Liver disease in cystic fibrosis: an update

Abstract

Context: Cystic fibrosis (CF) is the most widespread autosomal recessive genetic disorder that limits life expectation amongst the Caucasian population. As the median survival has increased related to early multidisciplinary intervention, other manifestations of CF have emerged especially for the broad spectrum of hepatobiliary involvement. The present study reviews the existing literature on liver disease in cystic fibrosis and describes the key issues for an adequate clinical evaluation and management of patients, with a focus on the pathogenetic, clinical and diagnostic-therapeutic aspects of liver disease in CF.

Evidence acquisition: A literature search of electronic databases was undertaken for relevant studies published from 1990 about liver disease in cystic fibrosis. The databases searched were: EMBASE, PubMed and Cochrane Library.

Results: CF is due to mutations in the gene on chromosome 7 that encodes an amino acidic polypeptide named CFTR (cystic fibrosis transmembrane regulator). The hepatic manifestations include particular changes referring to the basic CFTR defect, iatrogenic lesions or consequences of the multisystem disease. Even though hepatobiliary disease is the most common non-pulmonary cause of mortality in CF (the third after pulmonary disease and transplant complications), only about the 33%of CF patients presents clinically significant hepatobiliary disease.
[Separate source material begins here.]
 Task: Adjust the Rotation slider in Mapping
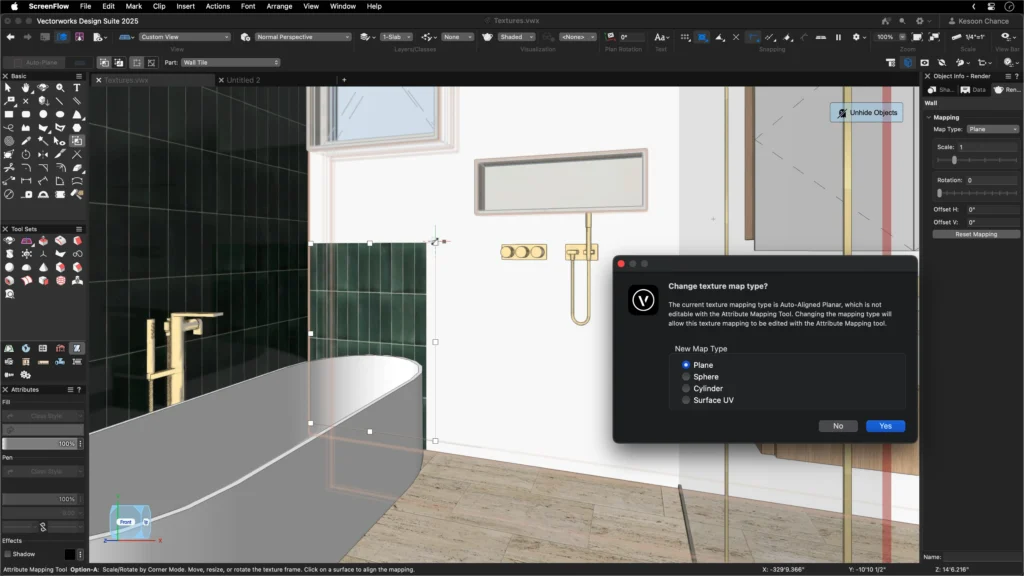pos(941,193)
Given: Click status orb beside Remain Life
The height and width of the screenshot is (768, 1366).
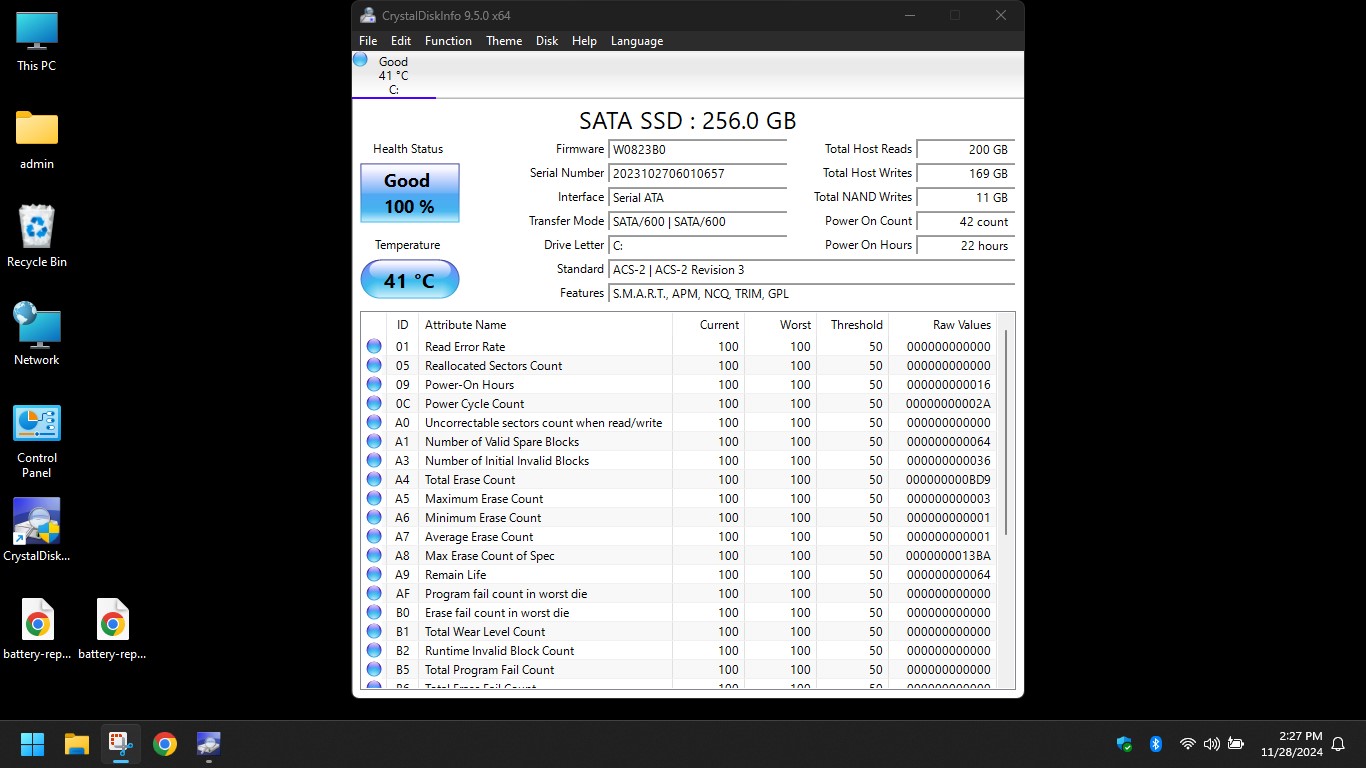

Conclusions: Liver disease will have a growing impact on survival and quality of life of cystic fibrosis patients because a longer life expectancy and for this it is important its early recognition and a correct clinical management aimed at delaying the onset of complications. This review could represent an opportunity to encourage researchers to better investigate genotype-phenotype correlation associated with the development of cystic fibrosis liver disease, especially for non-CFTR genetic polymorphisms, and detect predisposed individuals. Therapeutic trials are needed to find strategies of fibrosis prevention and to avoid its progression prior to development its related complications.

Keywords: Cystic Fibrosis; Liver Disease; Mutation.

Figure 1.. Portobiliary space enlarged for fibroblastic proliferation. Hepatic cells show signs of fatty degeneration with the total disappearance of nuclei.

Figure 2.. Portobiliary space enlarged for parvocellular infiltration and fibroblastic proliferation. Presence of intrahepatic biliary pigment and biliary thrombi.Presence of signs of extramedullary hematopoiesis.